Rocky and Bullwinkle were kinetic and colorful enough to please the kids when they debuted in 1959. But watching the DVD release of “Rocky & Bullwinkle & Friends: Complete Season 4” is proof that their creators also had an adult audience in mind. Groundbreaking in form and subversive in content, “Rocky & Bullwinkle” remains hilarious, albeit some of the humor demands a memory of the era when it emerged. Younger viewers raised on cell phones might be puzzled by the concept of a party line.
At the heart of the cartoon is the Cold War struggle between the Free World and the East Bloc, represented by the chipper but naïve Rocky and his lumbering sidekick Bullwinkle on one side, and the dastardly Boris and his fetching companion Natasha on the other.

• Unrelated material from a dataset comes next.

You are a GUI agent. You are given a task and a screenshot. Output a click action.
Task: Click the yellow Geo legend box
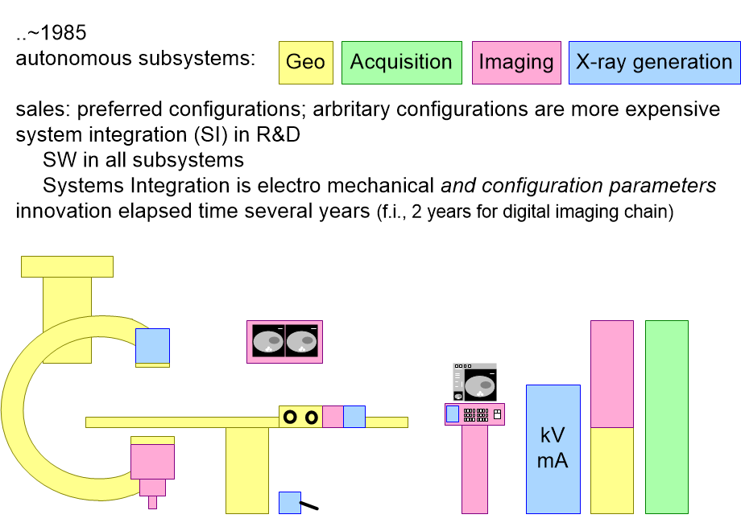point(305,63)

But around the main storyline orbited satellite features such as Dudley Do-right, the Mountie contending with the insidious silent movie villain Snidely Whiplash; Fractured Fairy Tales, the snarky cousin to the Brothers Grimm; and Peabody and Sherman, the dog and his boy who travel through history on the Wayback Machine. Nowadays some would call “Rocky & Bullwinkle” a “meta-cartoon” for its awareness of itself as a commentary on children’s television, pop culture and much else besides.
As for the subversive edge, “Rocky & Bullwinkle” eagerly spoofed everything and everyone from American TV censorship through McCarthyism and tin-pot Communist dictators—much of it delivered in the mock stentorian voice of a newsreel narrator. There was plenty of slapstick along with double entendres, puns and sophisticated allusions to everything from France’s reluctant role in NATO to the pretensions of modern art (“ahrt”) critics and dealers. An adult audience for a cartoon in the ‘60s? Who else would have recognized the reference to a splatter painter called Jackson Plop?